-- Text start --

# when applying for a loan.....



## bidderman1969 (Oct 20, 2006)

havent been too concerned of late as i have been swapping credit card balances to 0%, however, used moneysupermarket just to see if i would have a problem getting a loan for around 14000 (as it says it doenst affect your credit just looking) to get another car later in the year, was surprised to see only one lender able to lend me the money.

wonder why? being self employed surely cant effect that badly enough?

im guessing that the moneysupermarket search facility is cosher?

for the record, i based the search on gross income at £24K


----------



## davo3587 (May 9, 2012)

Are you aware that each time you swap your credit card to another lender it affects your credit score, I was told that some time ago. I may stand corrected tho.


----------



## bidderman1969 (Oct 20, 2006)

davo3587 said:


> Are you aware that each time you swap your credit card to another lender it affects your credit score, I was told that some time ago. I may stand corrected tho.


dont see why it should, but there again, how are we supposed to know everything that goes on behind the scenes, so to speak


----------



## bidderman1969 (Oct 20, 2006)

also, wont actually be applying until july/august


----------



## nbray67 (Mar 22, 2012)

-- Text end --

The tasks.
1. Reproduce verbatim the portion of the loan thread starting with "havent been too" and going on through "me the money.".
2. For each statement, say yes or no as to whether it agrees with the loan thread, and quote the deciding words of the loan thread exactly. (a) bidderman1969 based the search on a gross income of £24K. (b) bidderman1969 intended to apply for the loan in January. (c) The moneysupermarket search showed several lenders able to lend the money.
The material comes from a separate, unrelated source.

-- Material provided start --

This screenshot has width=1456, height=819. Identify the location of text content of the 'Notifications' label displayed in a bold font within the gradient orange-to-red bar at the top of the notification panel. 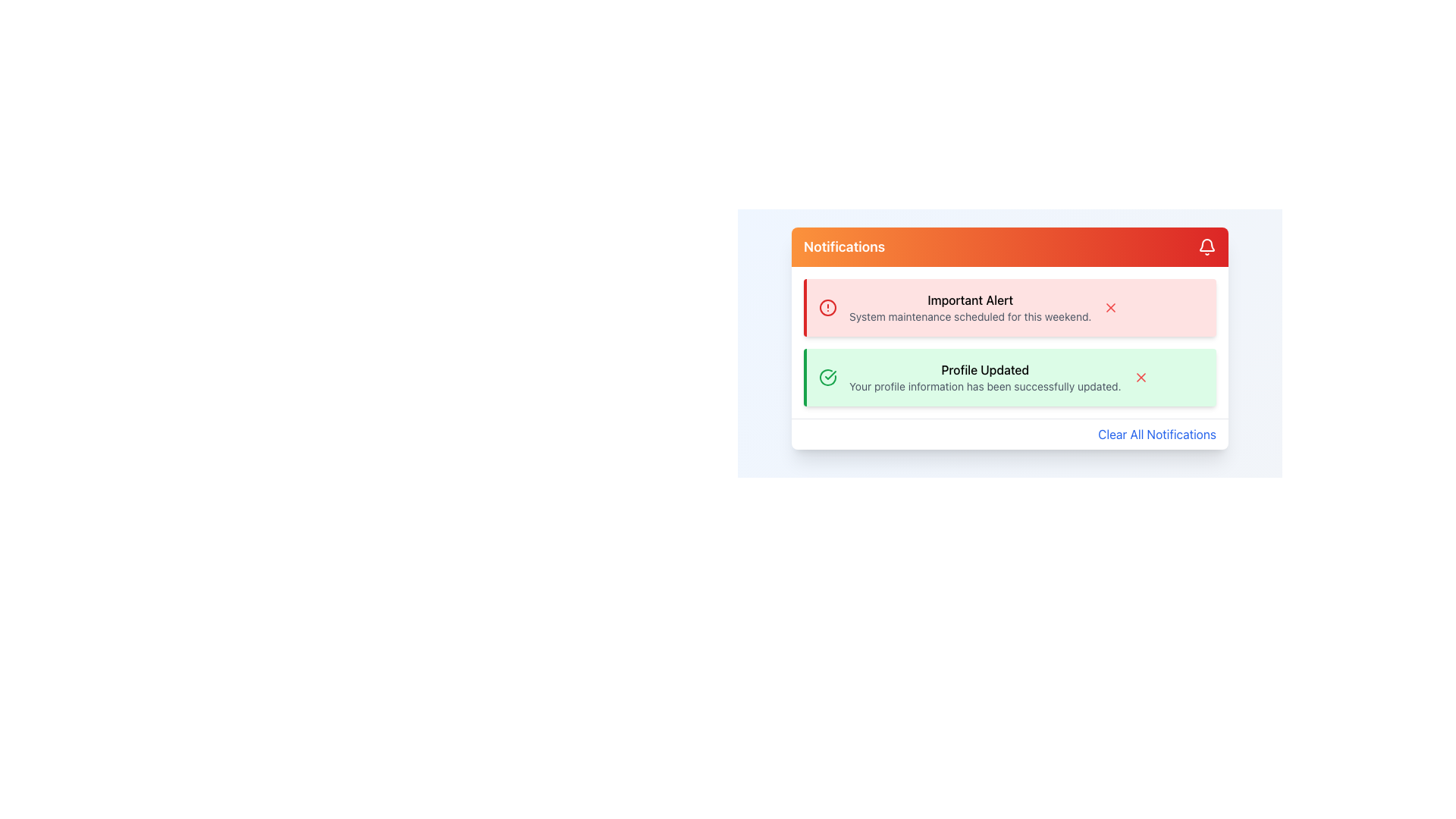
(843, 246).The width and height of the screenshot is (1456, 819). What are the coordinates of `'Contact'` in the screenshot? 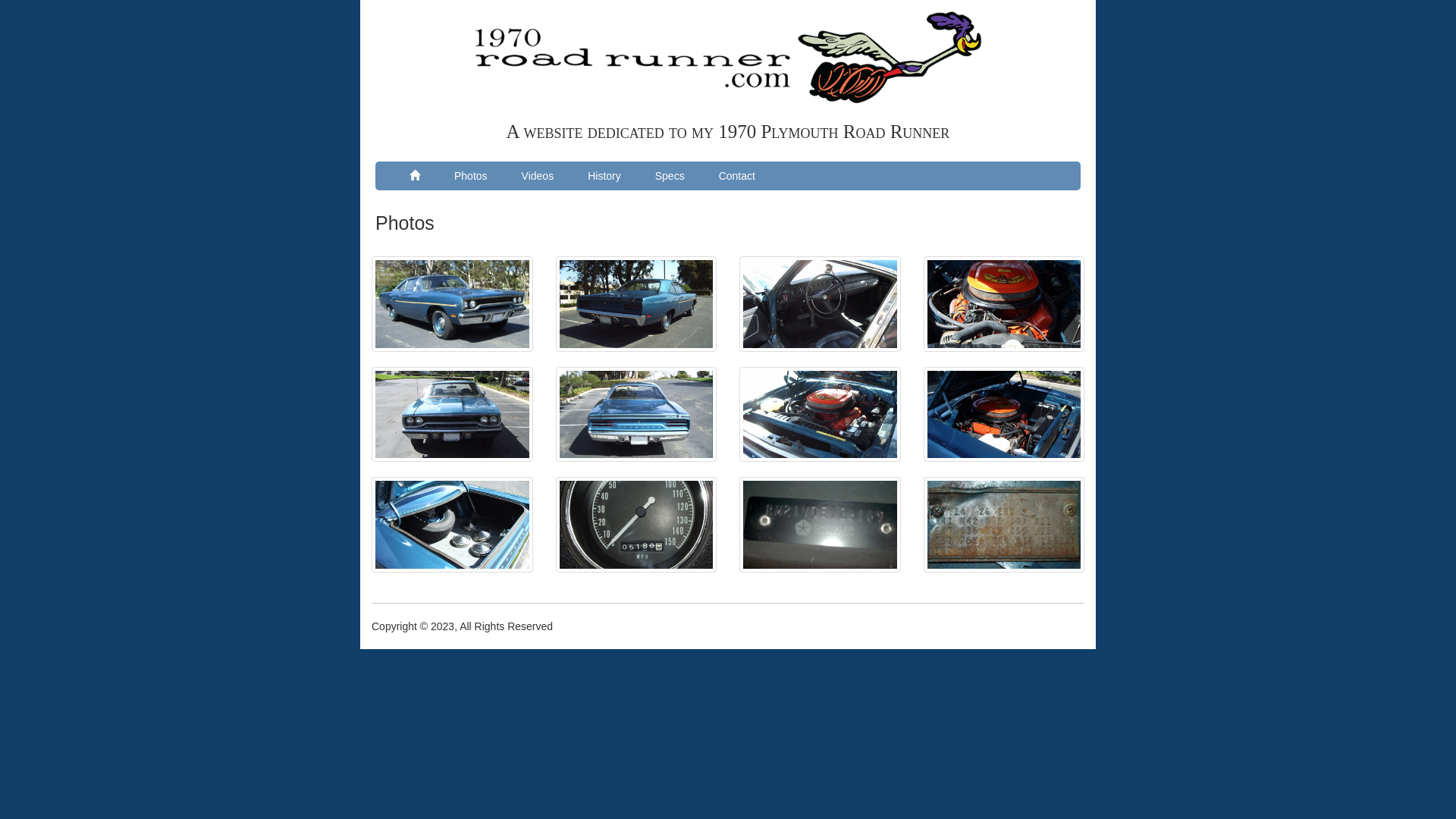 It's located at (737, 174).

-- Material provided end --

Expected answers.
1.
havent been too concerned of late as i have been swapping credit card balances to 0%, however, used moneysupermarket just to see if i would have a problem getting a loan for around 14000 (as it says it doenst affect your credit just looking) to get another car later in the year, was surprised to see only one lender able to lend me the money.

2.
(a) Yes: "for the record, i based the search on gross income at £24K"
(b) No: "wont actually be applying until july/august"
(c) No: "was surprised to see only one lender able to lend me the money"